• _DATA EXCERPTS_
################
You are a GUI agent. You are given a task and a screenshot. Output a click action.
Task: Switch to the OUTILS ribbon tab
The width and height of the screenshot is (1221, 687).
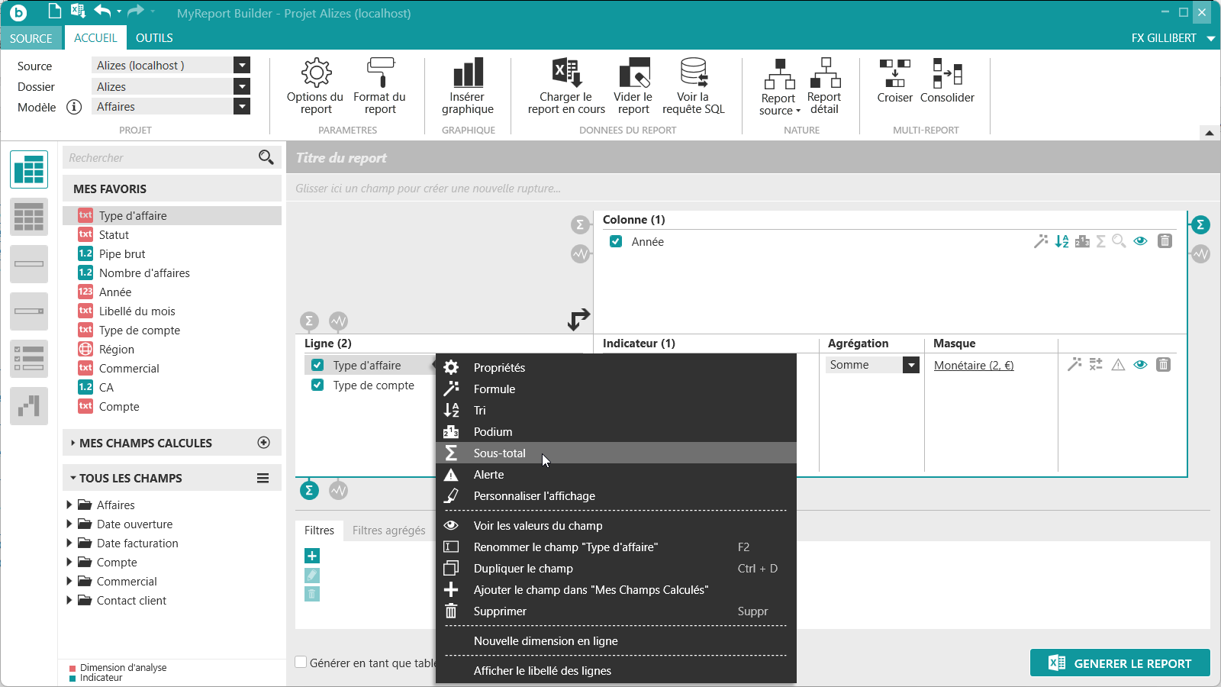pyautogui.click(x=154, y=38)
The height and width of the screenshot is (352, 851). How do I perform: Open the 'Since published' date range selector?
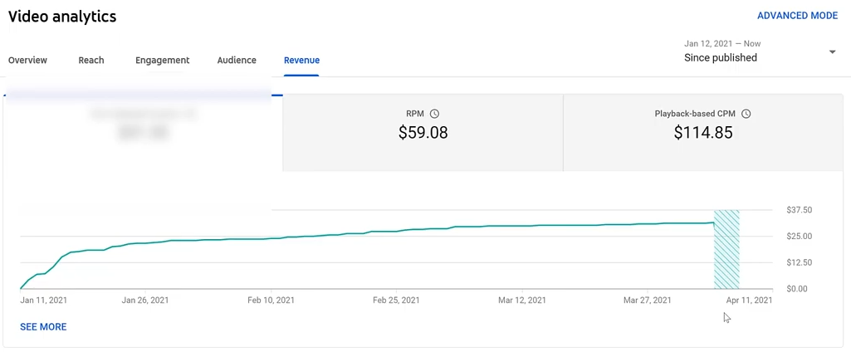720,57
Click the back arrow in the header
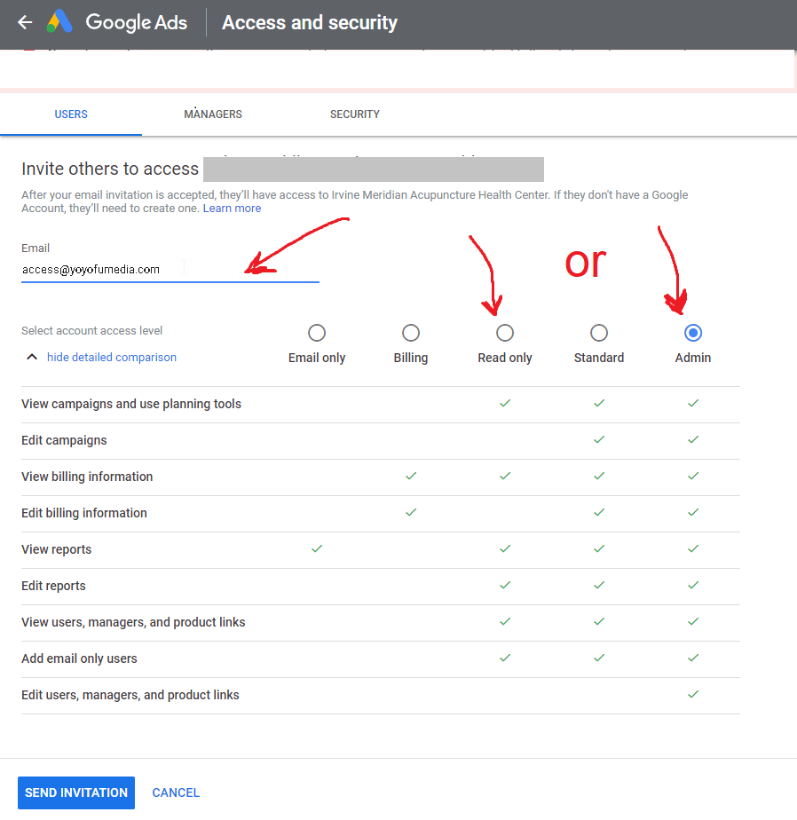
################
Set down the entries word for word, omitting all pictures.

• _RESULT FOR THIS EXERCISE_
You are a GUI agent. You are given a task and a screenshot. Output a click action.
Task: Switch to the OUTILS ribbon tab
The width and height of the screenshot is (1221, 687).
pyautogui.click(x=154, y=38)
The height and width of the screenshot is (352, 851). How do I perform: Open the 'Since published' date range selector?
720,57
Click the back arrow in the header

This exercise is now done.